=== Listed records ===

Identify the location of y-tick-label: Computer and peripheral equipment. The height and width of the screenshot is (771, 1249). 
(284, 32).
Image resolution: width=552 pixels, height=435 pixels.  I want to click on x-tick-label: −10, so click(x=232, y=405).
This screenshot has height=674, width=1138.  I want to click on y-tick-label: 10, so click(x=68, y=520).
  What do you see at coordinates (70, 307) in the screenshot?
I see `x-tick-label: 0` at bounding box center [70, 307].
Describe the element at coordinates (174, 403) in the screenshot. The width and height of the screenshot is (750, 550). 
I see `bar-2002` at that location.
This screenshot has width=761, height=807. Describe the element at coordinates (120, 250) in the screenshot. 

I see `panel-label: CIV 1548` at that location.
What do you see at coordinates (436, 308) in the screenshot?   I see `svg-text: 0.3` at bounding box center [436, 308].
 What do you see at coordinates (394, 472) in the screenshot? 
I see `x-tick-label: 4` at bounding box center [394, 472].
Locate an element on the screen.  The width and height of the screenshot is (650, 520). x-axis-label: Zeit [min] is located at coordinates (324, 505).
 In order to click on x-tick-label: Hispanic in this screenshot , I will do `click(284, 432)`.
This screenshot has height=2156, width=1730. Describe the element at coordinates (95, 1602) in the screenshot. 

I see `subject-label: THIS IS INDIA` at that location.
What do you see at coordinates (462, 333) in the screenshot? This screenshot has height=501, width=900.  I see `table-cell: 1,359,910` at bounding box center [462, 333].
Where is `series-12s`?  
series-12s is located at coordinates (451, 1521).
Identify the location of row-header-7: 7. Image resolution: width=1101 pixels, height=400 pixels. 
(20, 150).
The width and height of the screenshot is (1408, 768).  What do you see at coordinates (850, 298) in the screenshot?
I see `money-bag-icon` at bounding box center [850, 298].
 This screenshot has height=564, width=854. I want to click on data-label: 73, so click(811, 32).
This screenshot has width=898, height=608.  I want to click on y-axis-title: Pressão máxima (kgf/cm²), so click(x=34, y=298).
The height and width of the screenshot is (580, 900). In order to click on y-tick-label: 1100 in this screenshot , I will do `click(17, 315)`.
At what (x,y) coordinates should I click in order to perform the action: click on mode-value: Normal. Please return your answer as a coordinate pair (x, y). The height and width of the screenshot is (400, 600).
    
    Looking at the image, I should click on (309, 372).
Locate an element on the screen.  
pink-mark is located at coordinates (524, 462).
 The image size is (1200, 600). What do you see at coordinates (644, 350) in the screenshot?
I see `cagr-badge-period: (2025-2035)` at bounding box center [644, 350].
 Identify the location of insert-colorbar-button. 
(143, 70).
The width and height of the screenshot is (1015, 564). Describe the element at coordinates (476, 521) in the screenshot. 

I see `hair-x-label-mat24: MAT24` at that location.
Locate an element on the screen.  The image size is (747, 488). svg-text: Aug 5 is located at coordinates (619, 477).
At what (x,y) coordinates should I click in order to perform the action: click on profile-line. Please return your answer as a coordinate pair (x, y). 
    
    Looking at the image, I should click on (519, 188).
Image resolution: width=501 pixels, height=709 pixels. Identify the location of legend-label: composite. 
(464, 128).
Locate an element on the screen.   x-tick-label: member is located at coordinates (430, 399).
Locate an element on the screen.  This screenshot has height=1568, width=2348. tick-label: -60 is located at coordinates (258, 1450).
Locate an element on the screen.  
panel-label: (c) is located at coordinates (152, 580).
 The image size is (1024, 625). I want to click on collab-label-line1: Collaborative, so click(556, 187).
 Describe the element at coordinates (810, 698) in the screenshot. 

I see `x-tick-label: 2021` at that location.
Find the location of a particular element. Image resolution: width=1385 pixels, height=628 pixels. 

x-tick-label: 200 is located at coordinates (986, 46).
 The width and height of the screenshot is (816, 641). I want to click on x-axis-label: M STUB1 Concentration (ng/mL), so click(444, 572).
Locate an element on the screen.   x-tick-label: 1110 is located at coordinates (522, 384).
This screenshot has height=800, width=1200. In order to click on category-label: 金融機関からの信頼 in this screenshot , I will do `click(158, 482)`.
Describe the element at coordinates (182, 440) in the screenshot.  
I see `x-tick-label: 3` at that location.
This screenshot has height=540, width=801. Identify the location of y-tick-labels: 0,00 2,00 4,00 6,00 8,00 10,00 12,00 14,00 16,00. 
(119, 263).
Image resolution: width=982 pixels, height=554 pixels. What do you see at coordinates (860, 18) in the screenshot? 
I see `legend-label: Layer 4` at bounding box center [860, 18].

===

• **Aim of the exercise**
Pull out each line of the data above that contains the word "pair" and copy those lines unchanged.

• **Answer box**
At what (x,y) coordinates should I click in order to perform the action: click on mode-value: Normal. Please return your answer as a coordinate pair (x, y). The height and width of the screenshot is (400, 600).
At what (x,y) coordinates should I click in order to perform the action: click on profile-line. Please return your answer as a coordinate pair (x, y). 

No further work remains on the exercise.